--- Provided records Enclosed Below ---
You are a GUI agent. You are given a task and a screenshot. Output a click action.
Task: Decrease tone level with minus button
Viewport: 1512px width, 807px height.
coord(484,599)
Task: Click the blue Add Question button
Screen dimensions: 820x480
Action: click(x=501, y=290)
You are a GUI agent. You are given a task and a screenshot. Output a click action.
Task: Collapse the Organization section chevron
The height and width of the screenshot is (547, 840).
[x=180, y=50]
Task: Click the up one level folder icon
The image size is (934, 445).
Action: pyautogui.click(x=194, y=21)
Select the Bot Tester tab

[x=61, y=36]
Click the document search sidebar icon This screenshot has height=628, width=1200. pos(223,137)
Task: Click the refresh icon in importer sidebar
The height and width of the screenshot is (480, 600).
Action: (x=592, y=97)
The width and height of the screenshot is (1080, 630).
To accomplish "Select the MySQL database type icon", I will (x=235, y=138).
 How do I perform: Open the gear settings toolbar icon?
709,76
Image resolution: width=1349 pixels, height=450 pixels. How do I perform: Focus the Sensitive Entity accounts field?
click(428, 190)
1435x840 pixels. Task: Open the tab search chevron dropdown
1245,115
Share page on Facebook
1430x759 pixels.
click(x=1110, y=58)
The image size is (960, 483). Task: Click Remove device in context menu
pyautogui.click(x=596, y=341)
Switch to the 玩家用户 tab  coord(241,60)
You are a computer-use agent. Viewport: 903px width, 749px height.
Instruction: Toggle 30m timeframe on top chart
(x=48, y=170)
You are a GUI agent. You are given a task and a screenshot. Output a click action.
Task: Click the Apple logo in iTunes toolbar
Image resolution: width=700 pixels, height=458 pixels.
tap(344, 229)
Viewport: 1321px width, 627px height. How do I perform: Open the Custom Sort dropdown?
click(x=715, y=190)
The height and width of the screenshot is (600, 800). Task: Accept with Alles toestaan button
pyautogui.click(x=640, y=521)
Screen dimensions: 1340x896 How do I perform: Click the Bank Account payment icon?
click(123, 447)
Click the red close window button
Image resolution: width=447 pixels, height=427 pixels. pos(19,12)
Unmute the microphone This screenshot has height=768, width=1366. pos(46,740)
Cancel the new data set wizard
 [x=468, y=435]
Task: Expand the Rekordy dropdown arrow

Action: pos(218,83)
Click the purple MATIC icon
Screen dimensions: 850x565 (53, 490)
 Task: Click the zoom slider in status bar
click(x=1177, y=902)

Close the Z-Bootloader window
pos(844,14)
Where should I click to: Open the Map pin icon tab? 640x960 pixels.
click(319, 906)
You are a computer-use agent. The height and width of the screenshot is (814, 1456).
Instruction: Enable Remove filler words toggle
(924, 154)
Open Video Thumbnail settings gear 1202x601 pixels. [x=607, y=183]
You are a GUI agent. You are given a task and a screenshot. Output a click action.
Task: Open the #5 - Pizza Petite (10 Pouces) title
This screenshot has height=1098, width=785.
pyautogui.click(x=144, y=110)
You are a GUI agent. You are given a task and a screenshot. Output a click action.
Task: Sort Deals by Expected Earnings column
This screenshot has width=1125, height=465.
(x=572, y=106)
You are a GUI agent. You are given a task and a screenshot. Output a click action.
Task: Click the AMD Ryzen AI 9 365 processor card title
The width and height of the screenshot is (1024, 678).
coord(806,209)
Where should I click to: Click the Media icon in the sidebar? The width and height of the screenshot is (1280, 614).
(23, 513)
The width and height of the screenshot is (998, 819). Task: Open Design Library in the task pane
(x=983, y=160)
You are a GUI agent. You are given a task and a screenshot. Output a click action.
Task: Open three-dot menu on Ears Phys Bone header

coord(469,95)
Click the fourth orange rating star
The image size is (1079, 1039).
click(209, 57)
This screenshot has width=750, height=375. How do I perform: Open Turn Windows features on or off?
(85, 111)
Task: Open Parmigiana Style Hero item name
--- End of Enclosed Provided records ---
• _Task instructions_: All lines of the records above with the word "title" in them are to be copied.

• _Answer for the task_:
Task: Open the #5 - Pizza Petite (10 Pouces) title
Task: Click the AMD Ryzen AI 9 365 processor card title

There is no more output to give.